● Extract
━━━━━━━━━━━━━━━━━━━━━━━━━━━━━━
The Royal Family are one of the most defining symbols of the United Kingdom, recognisable the world over and drawing millions of visitors to British shores every year. As befits people of their status, the royals have enjoyed some pretty eye-catching residences over the centuries, and many of them are available for tourists to visit. Here’s a rundown of royal residences in London.
The most famous and recognisable of the Royal Family’s homes, Buckingham Palace is where the reigning monarch lives and works in London. Despite this, sections of the Palace are open to the public: the State Rooms, where the Queen receives subjects and dignitaries, can be visited as part of a guided tour, and constitute 19 of the Palace’s 775 total rooms. They’re appropriately grand for welcoming royal guests, and are furnished with some of the greatest treasures from the Royal Collection including paintings by Van Dyck and Canaletto and sculptures by Canova. The Picture Gallery, as the name suggests, also contains its share of artwork, with an ever-changing collection of exhibited works including pieces by Titian, Rembrandt and Rubens. With a range of luxurious properties and city suites Montcalm Hotels offer a luxurious base from which to explore this iconic British landmark.
━━━━━━━━━━━━━━━━━━━━━━━━━━━━━━
● Dataset
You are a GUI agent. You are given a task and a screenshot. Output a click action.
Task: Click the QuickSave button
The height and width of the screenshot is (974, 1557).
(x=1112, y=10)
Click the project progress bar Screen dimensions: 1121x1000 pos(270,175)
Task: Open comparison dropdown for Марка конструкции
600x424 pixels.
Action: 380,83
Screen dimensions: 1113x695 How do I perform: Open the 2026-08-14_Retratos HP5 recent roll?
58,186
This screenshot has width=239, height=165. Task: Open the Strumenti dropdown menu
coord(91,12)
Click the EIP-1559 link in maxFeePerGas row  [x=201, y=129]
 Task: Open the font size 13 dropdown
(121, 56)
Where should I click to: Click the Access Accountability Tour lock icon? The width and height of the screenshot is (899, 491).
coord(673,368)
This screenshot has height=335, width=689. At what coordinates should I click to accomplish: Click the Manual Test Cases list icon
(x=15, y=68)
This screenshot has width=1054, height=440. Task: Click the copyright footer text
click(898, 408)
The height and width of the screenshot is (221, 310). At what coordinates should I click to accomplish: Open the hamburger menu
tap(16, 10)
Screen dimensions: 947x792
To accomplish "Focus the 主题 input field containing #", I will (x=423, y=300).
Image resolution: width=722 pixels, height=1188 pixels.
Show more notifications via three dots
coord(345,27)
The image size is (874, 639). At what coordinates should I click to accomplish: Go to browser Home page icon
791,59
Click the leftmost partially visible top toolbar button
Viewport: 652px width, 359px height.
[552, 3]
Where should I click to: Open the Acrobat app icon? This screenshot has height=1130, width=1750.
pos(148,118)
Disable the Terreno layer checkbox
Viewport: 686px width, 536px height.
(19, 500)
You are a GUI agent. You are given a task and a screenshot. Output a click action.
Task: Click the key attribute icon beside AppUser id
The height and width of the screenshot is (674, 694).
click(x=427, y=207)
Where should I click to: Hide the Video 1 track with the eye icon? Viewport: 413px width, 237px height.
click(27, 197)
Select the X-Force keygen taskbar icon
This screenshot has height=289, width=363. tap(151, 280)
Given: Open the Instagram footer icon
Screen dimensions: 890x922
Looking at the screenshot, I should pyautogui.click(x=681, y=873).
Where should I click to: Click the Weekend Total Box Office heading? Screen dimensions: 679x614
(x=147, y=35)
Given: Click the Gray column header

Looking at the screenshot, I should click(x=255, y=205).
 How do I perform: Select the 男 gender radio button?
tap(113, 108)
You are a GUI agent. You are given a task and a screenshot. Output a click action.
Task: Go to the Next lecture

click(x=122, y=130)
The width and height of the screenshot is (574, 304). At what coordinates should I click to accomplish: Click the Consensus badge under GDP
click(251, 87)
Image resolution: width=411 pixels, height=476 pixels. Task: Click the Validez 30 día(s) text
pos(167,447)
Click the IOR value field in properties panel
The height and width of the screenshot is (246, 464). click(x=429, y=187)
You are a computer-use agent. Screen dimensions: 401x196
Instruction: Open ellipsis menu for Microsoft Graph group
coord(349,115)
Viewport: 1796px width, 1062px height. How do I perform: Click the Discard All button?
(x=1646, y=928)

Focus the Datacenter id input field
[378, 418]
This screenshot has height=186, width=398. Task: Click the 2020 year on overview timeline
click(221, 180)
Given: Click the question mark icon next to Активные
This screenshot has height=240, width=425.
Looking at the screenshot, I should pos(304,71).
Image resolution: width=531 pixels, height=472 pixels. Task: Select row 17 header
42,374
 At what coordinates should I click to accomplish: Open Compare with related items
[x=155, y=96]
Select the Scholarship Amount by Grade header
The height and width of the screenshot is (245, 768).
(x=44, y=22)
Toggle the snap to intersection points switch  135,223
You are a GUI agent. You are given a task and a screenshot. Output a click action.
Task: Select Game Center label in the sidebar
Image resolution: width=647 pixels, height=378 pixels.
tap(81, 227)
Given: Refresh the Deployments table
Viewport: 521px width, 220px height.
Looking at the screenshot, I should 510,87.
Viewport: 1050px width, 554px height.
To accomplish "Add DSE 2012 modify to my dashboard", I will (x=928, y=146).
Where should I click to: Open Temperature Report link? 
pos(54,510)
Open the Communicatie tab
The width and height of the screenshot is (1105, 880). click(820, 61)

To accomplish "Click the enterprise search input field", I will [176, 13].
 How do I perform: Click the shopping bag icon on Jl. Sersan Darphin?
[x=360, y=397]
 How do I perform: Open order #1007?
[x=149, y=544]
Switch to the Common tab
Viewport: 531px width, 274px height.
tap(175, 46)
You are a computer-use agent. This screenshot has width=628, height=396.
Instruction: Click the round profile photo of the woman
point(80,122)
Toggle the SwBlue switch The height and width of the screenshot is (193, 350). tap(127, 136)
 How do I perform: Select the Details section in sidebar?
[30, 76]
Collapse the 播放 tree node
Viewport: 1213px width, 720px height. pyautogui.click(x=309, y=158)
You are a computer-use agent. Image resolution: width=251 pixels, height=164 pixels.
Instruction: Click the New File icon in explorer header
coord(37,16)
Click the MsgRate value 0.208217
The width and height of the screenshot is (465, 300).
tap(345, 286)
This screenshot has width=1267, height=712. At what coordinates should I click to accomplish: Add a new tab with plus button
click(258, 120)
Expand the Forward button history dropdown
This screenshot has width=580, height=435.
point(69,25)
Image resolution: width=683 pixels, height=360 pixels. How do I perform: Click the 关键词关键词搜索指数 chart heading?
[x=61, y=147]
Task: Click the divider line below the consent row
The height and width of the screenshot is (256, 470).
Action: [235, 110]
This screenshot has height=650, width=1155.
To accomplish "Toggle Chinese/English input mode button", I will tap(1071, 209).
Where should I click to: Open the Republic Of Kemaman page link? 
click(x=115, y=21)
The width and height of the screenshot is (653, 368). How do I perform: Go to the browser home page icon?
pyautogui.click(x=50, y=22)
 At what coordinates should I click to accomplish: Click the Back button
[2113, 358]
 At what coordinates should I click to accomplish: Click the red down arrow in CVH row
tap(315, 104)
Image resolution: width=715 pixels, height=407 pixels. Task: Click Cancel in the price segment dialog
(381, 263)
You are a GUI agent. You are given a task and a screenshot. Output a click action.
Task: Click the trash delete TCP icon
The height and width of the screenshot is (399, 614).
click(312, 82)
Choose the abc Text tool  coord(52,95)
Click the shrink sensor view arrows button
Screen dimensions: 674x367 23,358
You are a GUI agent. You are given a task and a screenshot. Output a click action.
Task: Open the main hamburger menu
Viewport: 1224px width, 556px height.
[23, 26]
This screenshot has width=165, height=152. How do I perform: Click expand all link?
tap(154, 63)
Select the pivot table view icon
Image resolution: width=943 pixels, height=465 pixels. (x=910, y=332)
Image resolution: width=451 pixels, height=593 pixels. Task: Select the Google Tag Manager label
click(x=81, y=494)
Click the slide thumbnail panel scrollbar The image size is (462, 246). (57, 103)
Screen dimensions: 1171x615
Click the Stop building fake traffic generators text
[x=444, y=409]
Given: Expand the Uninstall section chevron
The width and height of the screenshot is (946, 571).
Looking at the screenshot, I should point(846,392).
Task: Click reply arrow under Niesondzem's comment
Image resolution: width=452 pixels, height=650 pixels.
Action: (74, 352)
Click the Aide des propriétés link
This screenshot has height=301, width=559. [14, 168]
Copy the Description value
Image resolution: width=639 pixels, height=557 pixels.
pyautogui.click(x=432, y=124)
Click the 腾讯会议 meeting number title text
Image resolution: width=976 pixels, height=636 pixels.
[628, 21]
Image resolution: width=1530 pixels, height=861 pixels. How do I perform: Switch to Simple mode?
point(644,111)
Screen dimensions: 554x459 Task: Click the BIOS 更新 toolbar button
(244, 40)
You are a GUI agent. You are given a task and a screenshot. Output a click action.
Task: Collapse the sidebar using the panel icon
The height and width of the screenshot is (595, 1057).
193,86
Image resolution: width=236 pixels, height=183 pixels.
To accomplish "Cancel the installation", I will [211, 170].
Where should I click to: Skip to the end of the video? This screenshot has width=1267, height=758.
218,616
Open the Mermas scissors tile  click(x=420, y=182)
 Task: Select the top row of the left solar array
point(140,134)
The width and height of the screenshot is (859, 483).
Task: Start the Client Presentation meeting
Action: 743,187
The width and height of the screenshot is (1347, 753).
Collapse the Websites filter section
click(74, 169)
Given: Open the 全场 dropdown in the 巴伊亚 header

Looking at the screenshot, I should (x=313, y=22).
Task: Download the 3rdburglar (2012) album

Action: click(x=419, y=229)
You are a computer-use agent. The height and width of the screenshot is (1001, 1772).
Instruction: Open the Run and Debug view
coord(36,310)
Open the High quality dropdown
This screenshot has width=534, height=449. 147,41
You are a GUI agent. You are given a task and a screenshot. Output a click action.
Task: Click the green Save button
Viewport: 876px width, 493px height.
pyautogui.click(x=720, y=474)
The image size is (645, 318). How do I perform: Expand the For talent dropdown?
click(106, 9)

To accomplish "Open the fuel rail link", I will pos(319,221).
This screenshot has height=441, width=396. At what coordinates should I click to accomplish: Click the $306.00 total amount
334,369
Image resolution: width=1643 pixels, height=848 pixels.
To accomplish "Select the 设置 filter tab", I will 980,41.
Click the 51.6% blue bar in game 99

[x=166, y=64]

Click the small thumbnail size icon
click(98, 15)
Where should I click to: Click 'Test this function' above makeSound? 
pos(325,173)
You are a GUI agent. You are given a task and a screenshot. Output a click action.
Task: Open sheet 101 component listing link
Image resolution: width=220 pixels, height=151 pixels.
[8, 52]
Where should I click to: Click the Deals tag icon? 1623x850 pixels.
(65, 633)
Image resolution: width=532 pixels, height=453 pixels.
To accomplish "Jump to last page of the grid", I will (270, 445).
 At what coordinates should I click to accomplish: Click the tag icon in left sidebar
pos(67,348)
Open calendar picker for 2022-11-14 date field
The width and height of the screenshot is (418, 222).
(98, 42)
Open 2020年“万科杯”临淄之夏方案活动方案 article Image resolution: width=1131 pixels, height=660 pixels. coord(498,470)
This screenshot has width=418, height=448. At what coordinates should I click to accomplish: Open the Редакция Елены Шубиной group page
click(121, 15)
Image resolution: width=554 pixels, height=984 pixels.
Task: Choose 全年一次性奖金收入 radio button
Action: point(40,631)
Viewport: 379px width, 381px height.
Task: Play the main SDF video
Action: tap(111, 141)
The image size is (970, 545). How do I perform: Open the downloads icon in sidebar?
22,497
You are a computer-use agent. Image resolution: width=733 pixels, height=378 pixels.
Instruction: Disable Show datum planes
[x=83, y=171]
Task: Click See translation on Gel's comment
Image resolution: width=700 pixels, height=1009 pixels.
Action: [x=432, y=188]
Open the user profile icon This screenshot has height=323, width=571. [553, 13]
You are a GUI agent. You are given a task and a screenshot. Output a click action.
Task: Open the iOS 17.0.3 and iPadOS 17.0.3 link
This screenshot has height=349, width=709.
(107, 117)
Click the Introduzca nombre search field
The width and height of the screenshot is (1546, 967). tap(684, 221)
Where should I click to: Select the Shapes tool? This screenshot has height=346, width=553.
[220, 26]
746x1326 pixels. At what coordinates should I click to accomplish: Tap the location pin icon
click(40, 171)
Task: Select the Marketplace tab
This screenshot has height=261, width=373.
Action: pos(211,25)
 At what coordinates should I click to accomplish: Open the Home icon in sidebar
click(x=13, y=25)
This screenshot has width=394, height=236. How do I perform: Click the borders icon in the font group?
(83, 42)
━━━━━━━━━━━━━━━━━━━━━━━━━━━━━━
● Set problem A
According to the royal residences text, how many of Buckingham Palace's rooms are the State Rooms?
● Set problem B
Carry on the article about royal residences in London, starting after its final sentence.

● Task response A
19 of the Palace's 775 rooms.

● Task response B
While the Queen is usually at Buckingham Palace in the middle of the week (you’ll know she is when the Royal Standard is flying), it’s thought that she prefers spending time in Windsor Castle, which has been associated with the British royal family since the 11th century. The largest and oldest inhabited castle in the world, no less than 500 people live and work here, and the Queen increasingly uses it to entertain at official functions as well as it being her preferred weekend home. During Elizabeth II’s reign, efforts have also been directed towards making Windsor Castle one of the country’s leading tourist attractions, and it now welcomes around one million visitors per year. A significant proportion of the Royal Collection of art is now housed here, with regular changes in the exhibitions – much of this is also stored in the State Apartments, which are available to tour. The spectacular Semi-State Rooms, built as the private residences of George IV, are open to the public between September and March. Another highlight is Queen Mary’s Dolls’ House, the largest, most beautiful and most famous dolls’ house in the world, which was built for Queen Mary in the 1920s.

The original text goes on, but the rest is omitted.